Des mesures préventives

En plus de la conception d’ouvrage de qualité, le Génie sanitaire prend en compte l’effet sociologique, la santé, l’impact sur l’environnement et toutes les conséquences qui en découlent. L’exemple du barrage d’Assouan en Egypte qui a provoqué la bilharziose chez toute la population riveraine est éloquent à ce propos. De même, avant de construire un dispensaire selon les Génies sanitaires, il faut réunir toutes les conditions (déplacement, voies praticables, accès aux médicaments) pour que la population puisse venir. A ce propos, M. Koné révèle qu’avant de mettre un ouvrage à la disposition d’une population quelconque, il faut non seulement connaître la sociologie du village mais aussi les besoins de la population. Vu sous cet angle, le Génie sanitaire est un domaine incontournable pour la science et la technique.

Mais pour faire carrière dans un tel domaine qui est une spécialisation intervenant à la fin des études supérieures, il faut avoir étudié le génie civil, la chimie, la biologie ou la santé. Du point de vue de Adama Sawadogo, stagiaire et étudiant en diplôme d’études supérieures spécialisées (DESS) en génie sanitaire et environnement, le Génie sanitaire veille à la prise en compte des objectifs du ministère de la Santé dans les politiques d’aménagement et d’équipement et à la maîtrise des perturbations chroniques ou accidentelles des milieux de vie ou lieux d’habitation.

Entre autres, il aide les entreprises de production ou de traitement de denrées alimentaires à la mise en place d’un auto-contrôle. Dans cette démarche, le génie sanitaire oriente les pouvoirs publics à prendre en compte des mesures préventives pour protéger les consommateurs contre les produits avariés et les aliments intoxiqués, contaminés par des germes microbiens. Ces mesures préventives visent non seulement à protéger la santé humaine mais aussi celle animale. D’où les actions d’éducation sanitaire qu’assurent aisément les Génies sanitaires dans les entreprises de production d’aliments.
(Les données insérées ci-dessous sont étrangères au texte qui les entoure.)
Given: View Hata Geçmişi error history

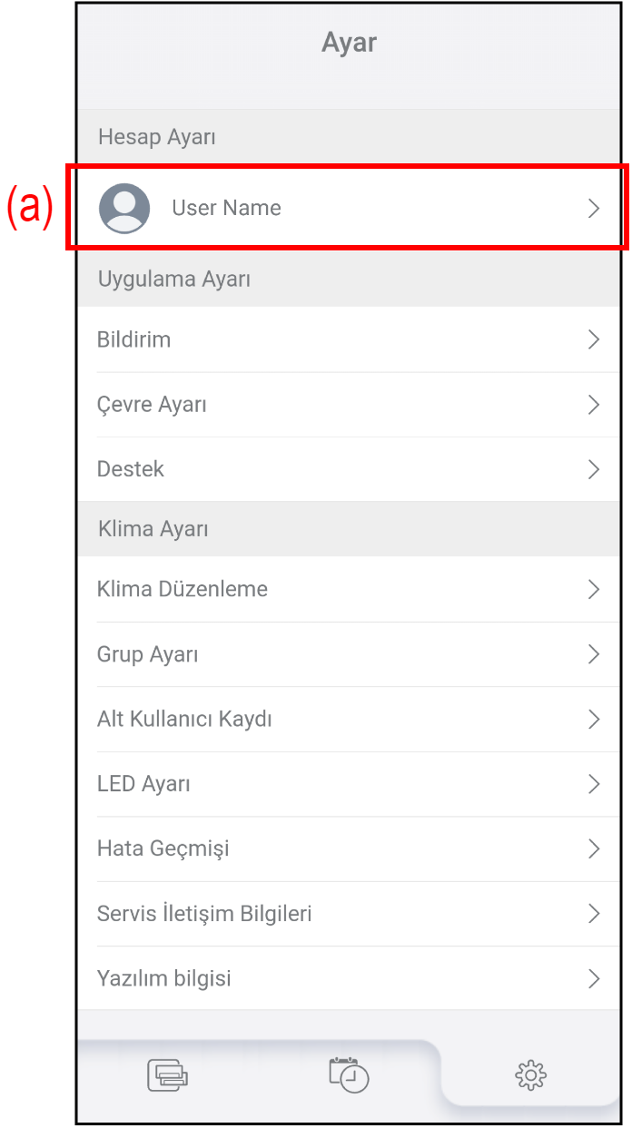Looking at the screenshot, I should 163,848.
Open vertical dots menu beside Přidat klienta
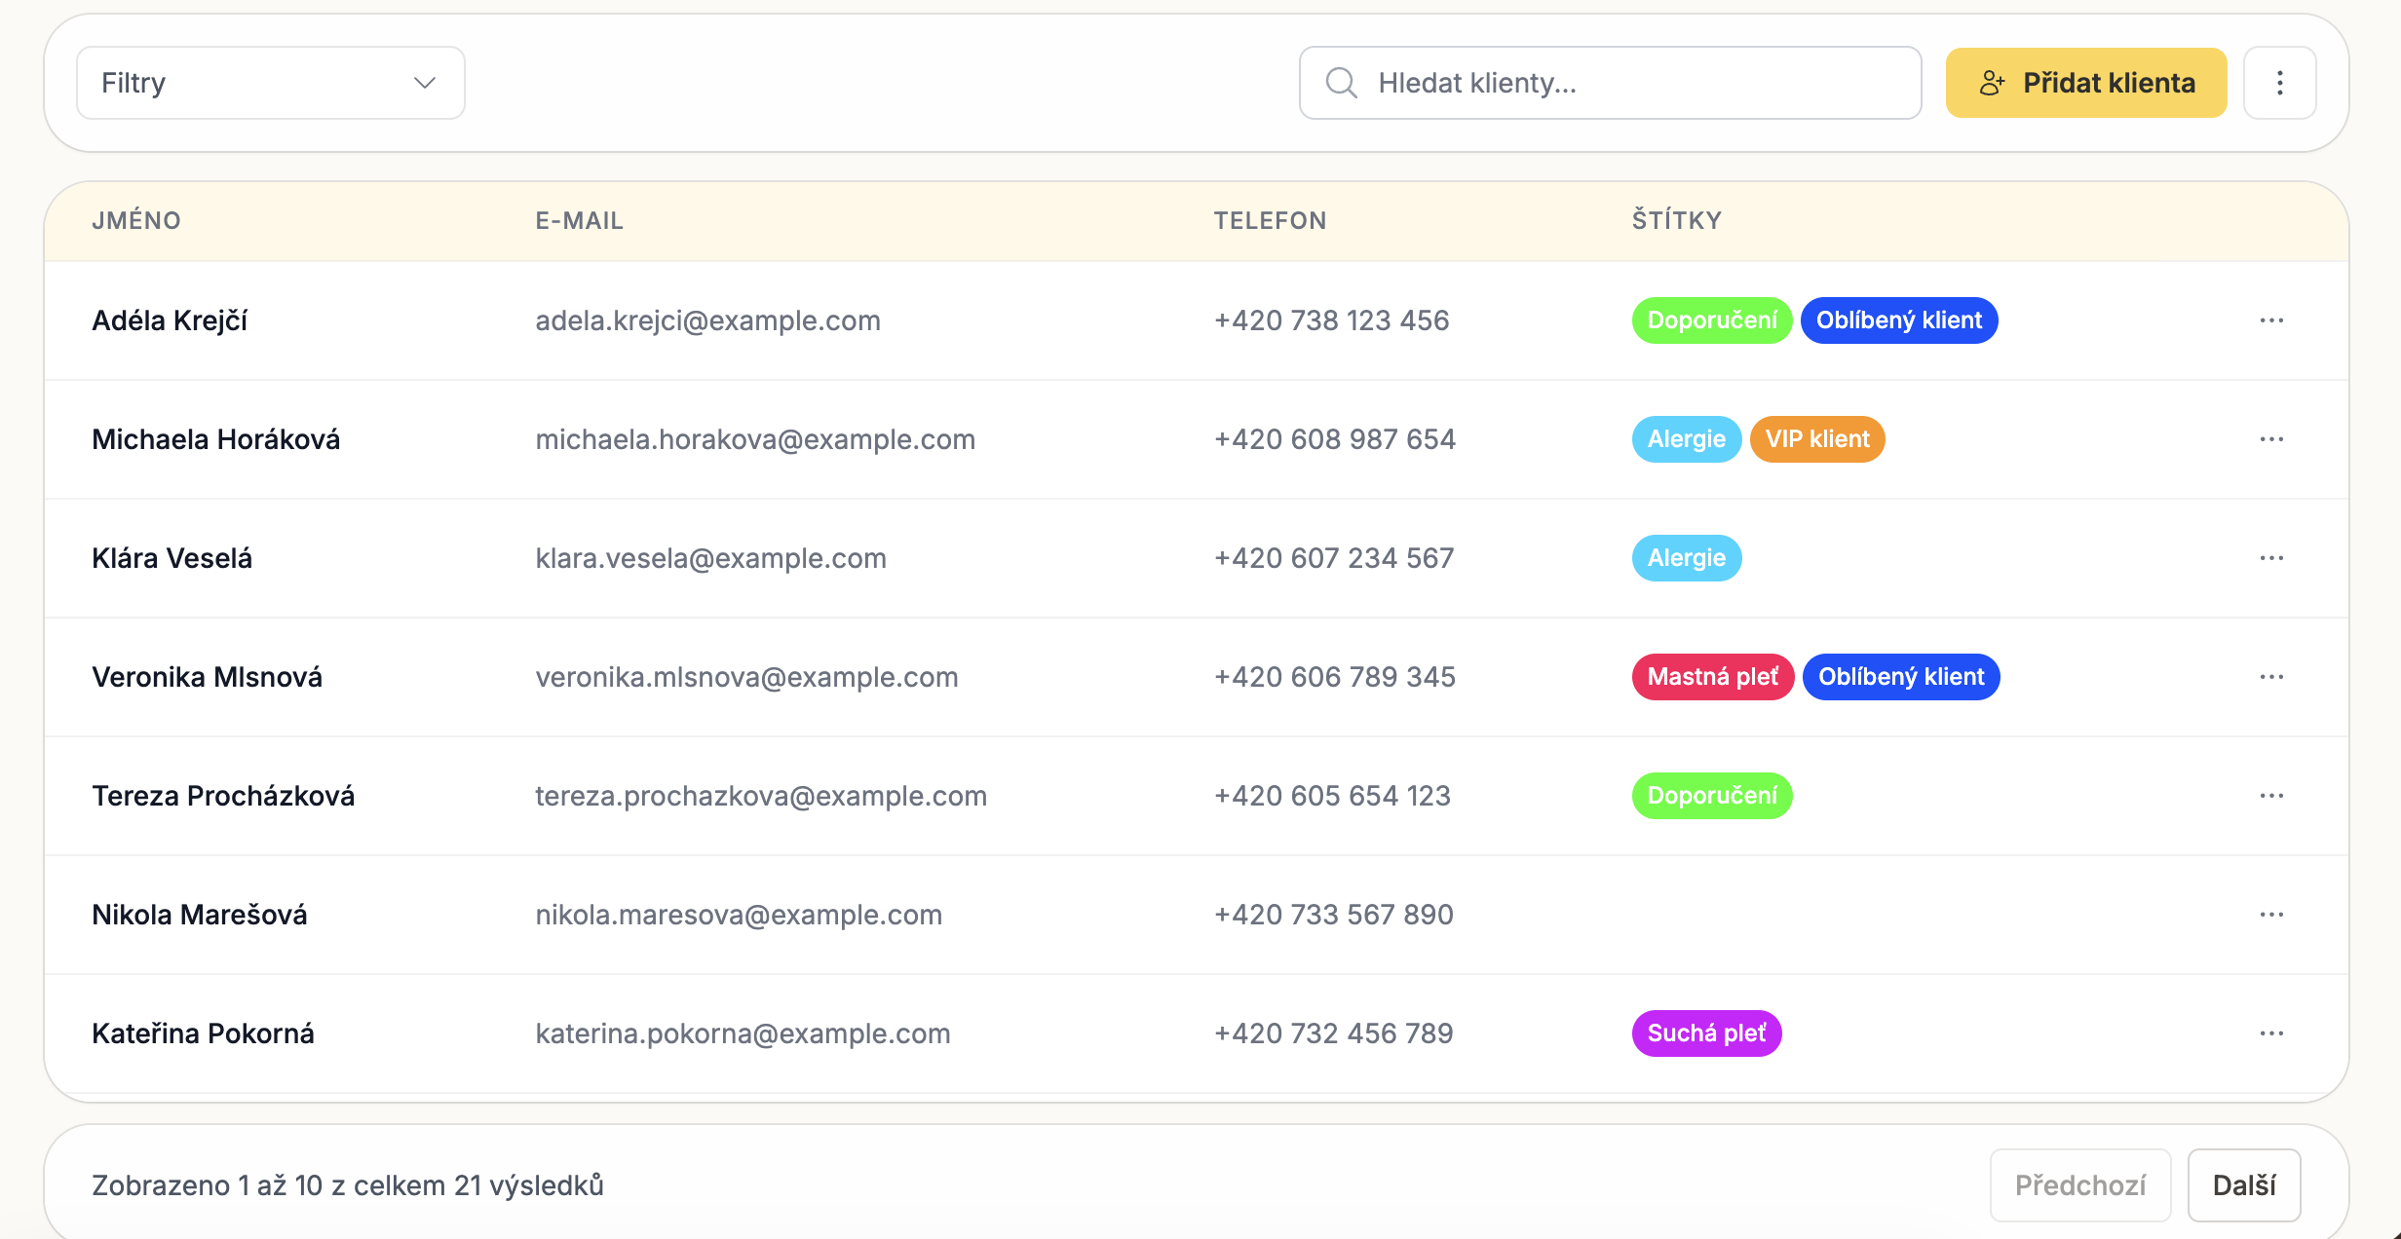The height and width of the screenshot is (1239, 2401). pos(2279,83)
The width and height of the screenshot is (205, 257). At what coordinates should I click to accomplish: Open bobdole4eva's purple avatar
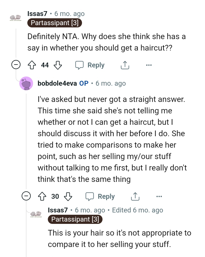(x=26, y=83)
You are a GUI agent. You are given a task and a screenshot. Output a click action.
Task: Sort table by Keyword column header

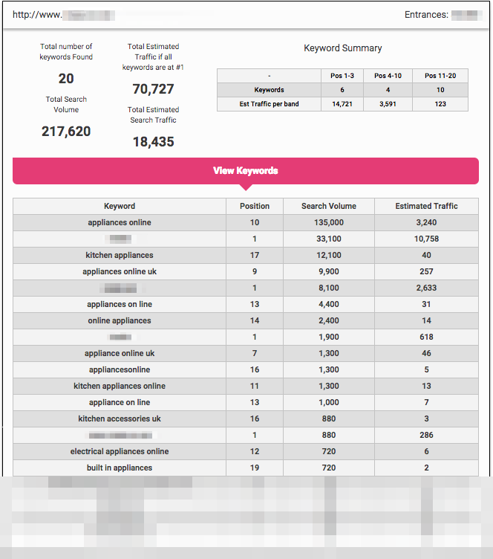(120, 206)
Le service d’hygiène public et de l’éducation n’est pas en reste. Dans cette logique le directeur dudit service, M. Yaya Ganou explique : « Pour que les unités de production répondent aux normes, nous tenons compte de leurs emplacements, des conditions d’hygiène et bien d’autres critères ». Il y a aussi le laboratoire national de santé publique qui fait des prélèvements et délivre des certificats sanitaires. M. Ganou se réjouit des décisions prises pour la sécurité des consommateurs. « D’ici là, il y aura des services d’hygiène dans toutes les municipalités. De plus, le ministère de la Santé est en train de former des techniciens supérieurs en Génie sanitaire. Quand ceux-ci seront mis à la disposition des municipalités et si chacun joue sa partition, on devra pouvoir améliorer la qualité de la santé de la population », estime-t-il.

Il a, en outre révélé que la réglementation a prévu un code d’hygiène public voté par l’Assemblée nationale et une police de l’hygiène. Une réglementation que M. Ganou salue à sa juste valeur, en ces termes : « L’hygiène c’est la vie et mieux vaut prévenir que guérir ».